Swimming is important for those with Sensory Processing Disorder as they may either be afraid of the water or not aware of the fact they can drowned – and therefore having the ability to swim may save their lives. Swimming is also good for developing fine and gross motor skills/motor planning, attention, listening to instructions, communication, social interaction, group work, and self esteem.I remember when The Sensory Seeker first went into the pool he loved the feel of the water so much he just tried to keep going as deep as he could (with the poor lifeguard keep bringing him back). It is such a great skill to learn and can be life changing. We have given The Sensory Seeker a mix of group, individual and intensive lessons and he has really come on a long way. And it is not just his swimming that has improved.

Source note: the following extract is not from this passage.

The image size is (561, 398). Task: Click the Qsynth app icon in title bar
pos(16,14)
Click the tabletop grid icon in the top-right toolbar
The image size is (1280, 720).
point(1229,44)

Swimming can be in lessons in a pool or the sea, or just family fun. Of course you can help slowly build up in the bath – or swimming could help develop water confidence to go onto the bath or shower!
Swimming and The Auditory Sense (Hearing)
You have to consider whether you are taking a Sensory Seeker or Sensory Avoider. There are going to be lots of sounds and they echo around – both above and below the water. Different times of day, and indeed different days, will have more or less sounds dependent on how busy/popular they are. If you have an Avoider you can buy swimming ear-plugs which may help to block out some of the sounds. Also consider the changing rooms – does the complex have a family change which may be more isolating and quieter?
Ideally it would be good if pools offered quiet times to swim such as the Relaxed Performances offer, or the Autism Hours that Supermarkets and now offering more and more. Or just to be able to show the individual around so that they can get used to their surrounds/what to expect. The trouble is more and more we are not allowed to take photos of the pools – but check their websites to see if they have any still or video footage of what to expect.
Swimming and The Visual Sense (vision/seeing)
When it comes to the visual sense it depends on where you go. Some pools are literally places to swim with just water and better for Sensory Avoiders. Others can have lots of stimulation including slides, tipping buckets, water spraying out, wave machines, waterfalls, inflatables, toys, Seascooters and so on. Just be aware of how much time you spend there as to whether the individual with Sensory Processing Disorder becomes overstimulated.
Swimming and the Tactile (touch)
I guess the tactile sense could be very problematic if you have a Sensory Avoider – from the touch of the costume to the feel of the water. You may want to consider which is harder for them – the costume or the water – and then decide whether you get one that covers them up (and a swim hat) or one that allows them to be as free as possible (check the pool rules as to whether they can wear “Bermuda style shorts”). They may need to gently become encouraged over time (especially if they are sensitive to the temperature of the water). Overall this may help with other hygiene issues as they get used to the feel of water on their body and overcoming the fear of putting their head under water – which will inevitably help with washing their hair.
Swimming and Proprioception (Sense of body position, from information received through the muscles, and joints – force, speed and control) and Vestibular Sense – Movement and Balance/Gravity
Swimming is good for Proprioception (muscles and joints) body positioning/awareness, movement and balance (vestibular). You may need to consider the other people around you but usually there is plenty of room. For Sensory Seekers pools with lots of slides and action can be great for this – and pools are certainly great places for them to move about a lot! Seascooters are great because it can really pull them along, moving their body right under the water – whilst they retain some control.
Swimming and Olfactory (smell)
The only problem I can think of with smell is the chlorine in the pool (and possibly the smell of other people). Apparently there are certain pools who do not use chlorine if this is a problem.
The Sensory Seeker and Swimming
As I say we have had to try a variety of different types of swimming lesson to help get The Sensory Seeker where he is today. He doesn’t always listen and can be slower than the others (in terms of time to actually swim across and picking it up). But when we consider how far he has come, and how well he is doing it is an amazing difference. Most importantly he can swim pretty well now. He loves the water – especially going underneath. In fact his favourite thing to do is bob up and down under the water vertically (it actually looks like he is drowning and am sure scared many a lifeguard!). At the end of the day we want him to see swimming as a fun activity so also regularly go as a family and actually travel quite far to visit pools with great slides and things to do.
Swimming and the Max Card
With The Max Card you can get discounted entry to pools such as The LC Swansea, Wales. At The LC Swansea it costs only £3.00 per person on presentation of a Max Card. There were no problems with this at all and the member of staff was very friendly and helpful. There is a carpark which offers disabled parking. It is £1 an hour and the pool will refund £1 (a swim session is up to 2 hours). There is a white-knuckle rollercoaster waterslide, an aqua slide, an aqua tube; wave pool; whirlpool; lazy river; min-slide (although great fun for adults!); tipping buckets, fountains and water spurting out from various places. The water is set around 31 degrees Celsius and the air temperature is around 32 degrees.